SUBSTANTIAL DISRUPTION GIVES SCHOOLS POWER TO CONTROL OUT OF SCHOOL SPEECH

The Third Circuit Court of Appeals has now ruled in two cases I discussed in a previous blog entry about disciplining students in school for out of school speech. Both cases, Layshock v. Hermitage School District and J.S. v. Blue Mountain School District involved students who created fake MySpace profiles of their school principals outside of school that contained false and, at the very least, suggestive information about the principals. However, in one case the Court found disciplining the student was allowed, but in the other it violated the student’s First Amendment rights. The Court focused in both cases on the issue of substantial disruption in the school setting or the potential for the same. 

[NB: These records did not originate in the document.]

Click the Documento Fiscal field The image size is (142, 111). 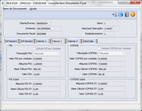(49, 34)
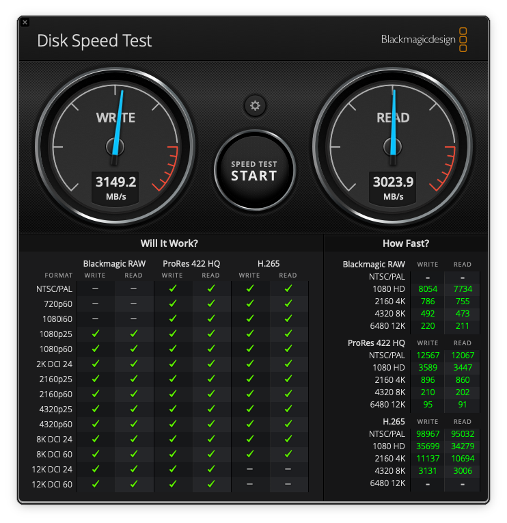Open the settings gear icon

click(x=255, y=105)
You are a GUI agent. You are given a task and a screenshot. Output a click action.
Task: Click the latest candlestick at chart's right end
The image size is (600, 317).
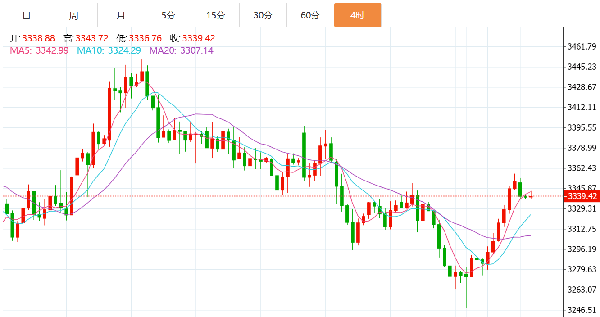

In Laystock, the Court found it particularly concerning that a school should be able to discipline a student for speech that occurs outside of the school setting, and found no evidence in the case to establish that there had been a substantial disruption in the school setting as a result of the profile. Interestingly, it is not suggested in the opinion that the school believed a substantial disruption was likely to occur if it failed to act.  The Court found that the school could not discipline as there was no substantial disruption.

 

In J.S., the information contained in the profile was more vulgar than in Laystock and there was testimony that there was “a severe deterioration in discipline” in the school. The Court notes that the actual disruption was not sufficient itself to justify the discipline, but rather the immediate effect the profile had in the school setting and that a substantial disruption was reasonably foreseeable if the school did not act based upon what had been seen to date did. Accordingly, the Court found that discipline was permitted.   

 

Thus, it appears that discipline may be given for out of school speech if that speech causes a substantial disruption in the school setting or if school officials can explain what they saw was happening and show that if they failed to act, there would likely be a substantial disruption.